> **What this task involves**
Note how many lines in the entries below contain the string "Slots", and answer with that number and no other text.

> **Data shown**
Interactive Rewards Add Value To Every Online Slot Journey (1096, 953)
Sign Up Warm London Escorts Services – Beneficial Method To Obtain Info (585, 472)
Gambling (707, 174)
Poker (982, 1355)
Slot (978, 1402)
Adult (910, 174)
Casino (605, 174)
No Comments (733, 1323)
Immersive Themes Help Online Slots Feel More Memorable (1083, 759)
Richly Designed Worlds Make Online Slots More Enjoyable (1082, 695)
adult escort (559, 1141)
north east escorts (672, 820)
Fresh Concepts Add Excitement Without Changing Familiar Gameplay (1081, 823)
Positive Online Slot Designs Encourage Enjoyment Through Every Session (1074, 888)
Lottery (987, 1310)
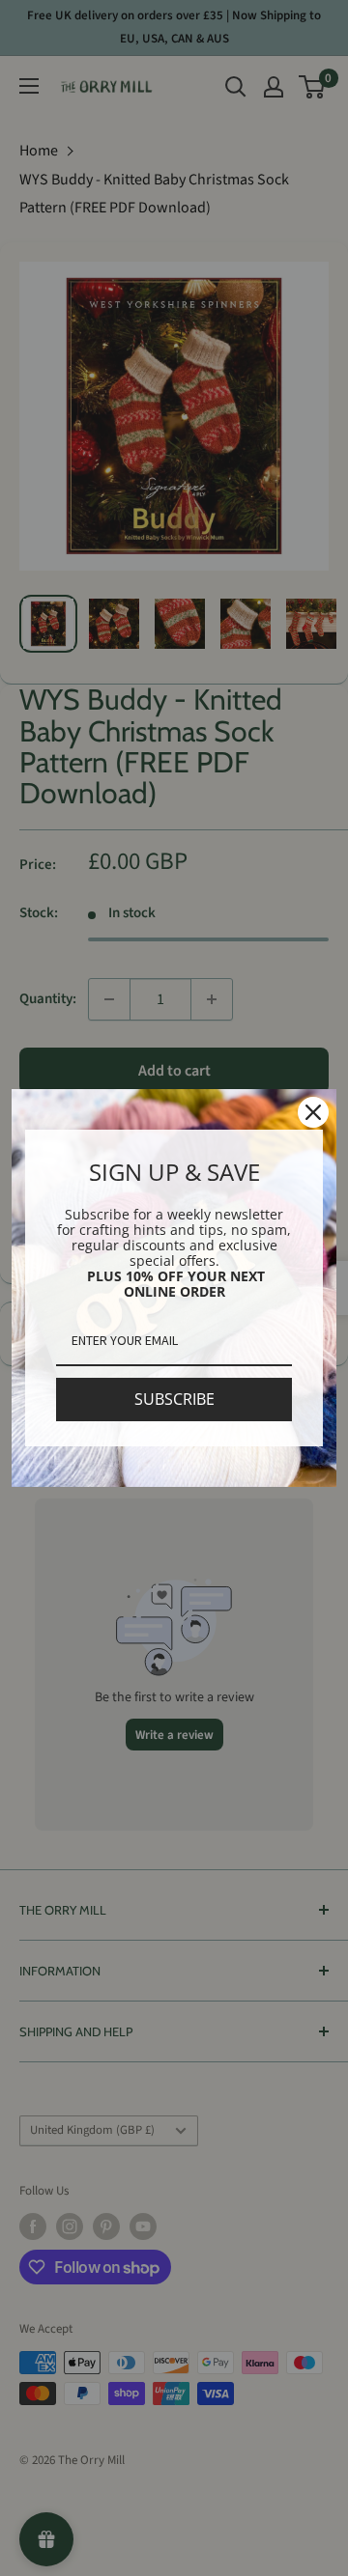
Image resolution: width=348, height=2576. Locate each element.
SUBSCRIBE (174, 1399)
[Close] (313, 1112)
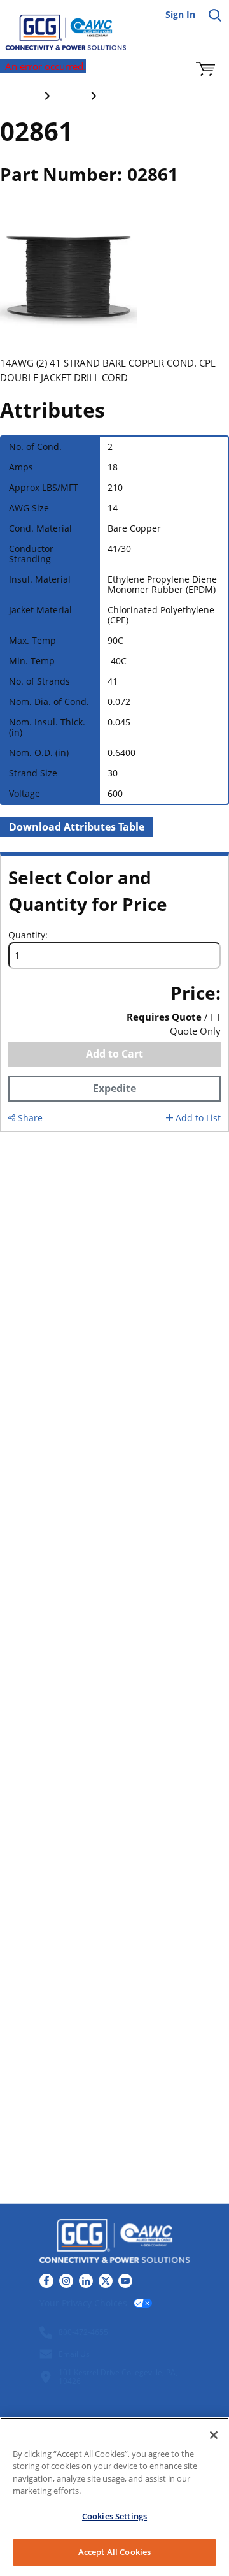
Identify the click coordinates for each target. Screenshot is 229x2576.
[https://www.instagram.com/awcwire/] (66, 2281)
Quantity (26, 935)
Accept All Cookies (114, 2552)
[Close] (214, 2435)
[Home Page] (57, 25)
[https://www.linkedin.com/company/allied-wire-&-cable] (86, 2281)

> **Exercise result**
2